The MLB trade deadline is nigh, and although the Astros hold the second-largest division lead in baseball and are on pace for 104 wins, they could acquire a player to help be the first repeat MLB champion since the 2000 New York Yankees.
The clear opening on the team could be in the bullpen, to add an experienced reliever to take the place of recently-demoted Ken Giles. But even that isn’t a clear-cut need since the Astros boast the 2nd-best bullpen in the major leagues by most measures, and the best by others. The team has also called up 22 year old pitcher Cionel Perez, who throws nearly 100 mph from the left side, and has a tidy stable of AA and AAA pitchers with pedigree who could also fit the bill.
But standing pat isn’t fun. Neither is trading for a middle reliever. So in this article, we’re throwing reality to the wind and asking the question, “How would the best available trade targets fit on the 2018 Astros?”

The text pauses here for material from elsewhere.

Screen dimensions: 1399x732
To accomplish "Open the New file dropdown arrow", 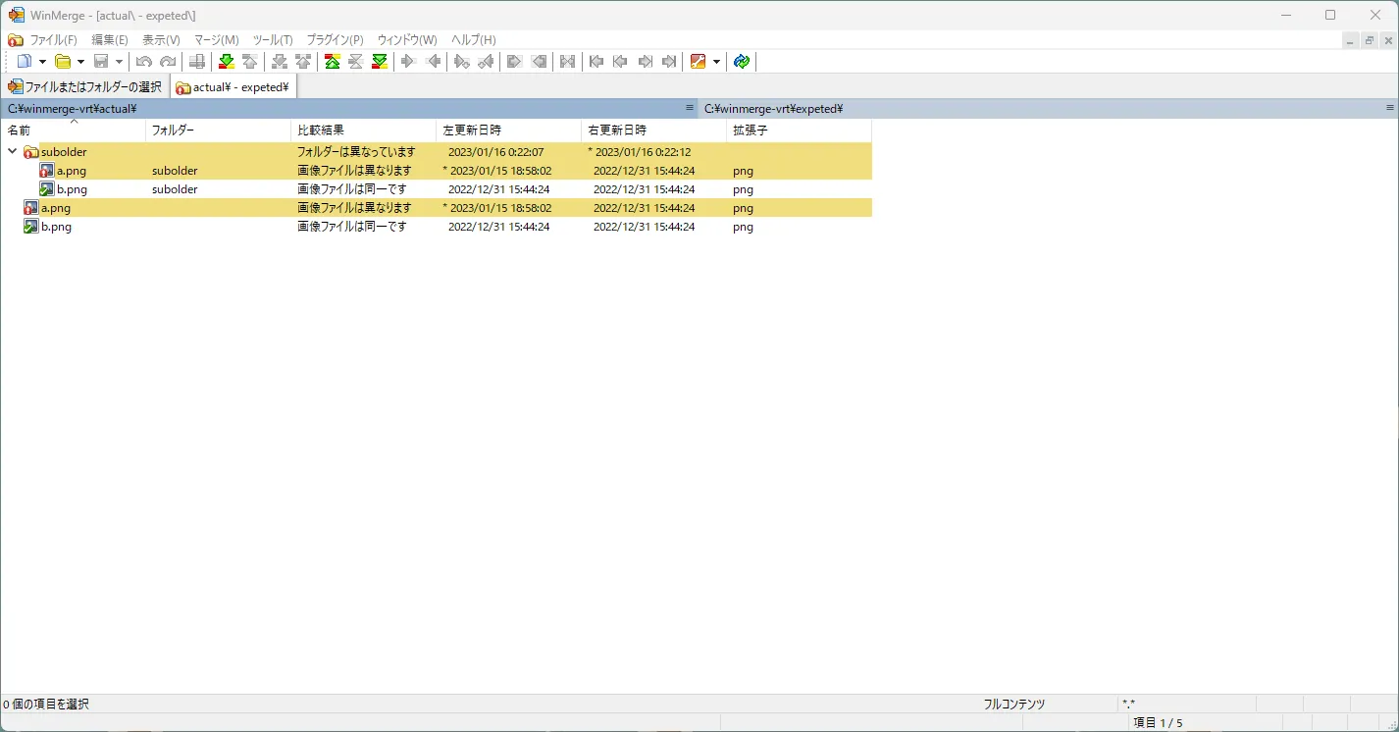I will coord(41,61).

If the Astros acquire 26-year-old Machado (they won’t), an already top-notch offense would become historical. And hysterical. Machado is currently hitting .315/.387/.575, or 56% more valuable than an average major league bat.
Machado would signal the end of George Springer batting leadoff. In this situation, Jose Altuve would return to the leadoff spot, Alex Bregman will hit 2nd, followed by Machado, Carlos Correa, and then Springer.
Presumably, this means a rotating DH/infield, which isn’t a bad thing, but it also means drastically reduced playing time for Evan Gattis, who would need to return to the Catcher position. While that is still an overall improvement in the lineup, the defensive catcher position takes a hit.
Overall, acquiring Machado would be less of an upgrade for the Astros than maybe any other team in baseball, but it still would be killer.
Without rehashing, acquisition of either of these two fellows would have less of a positive impact on the offense than Machado, but would be (maybe) substantially cheaper.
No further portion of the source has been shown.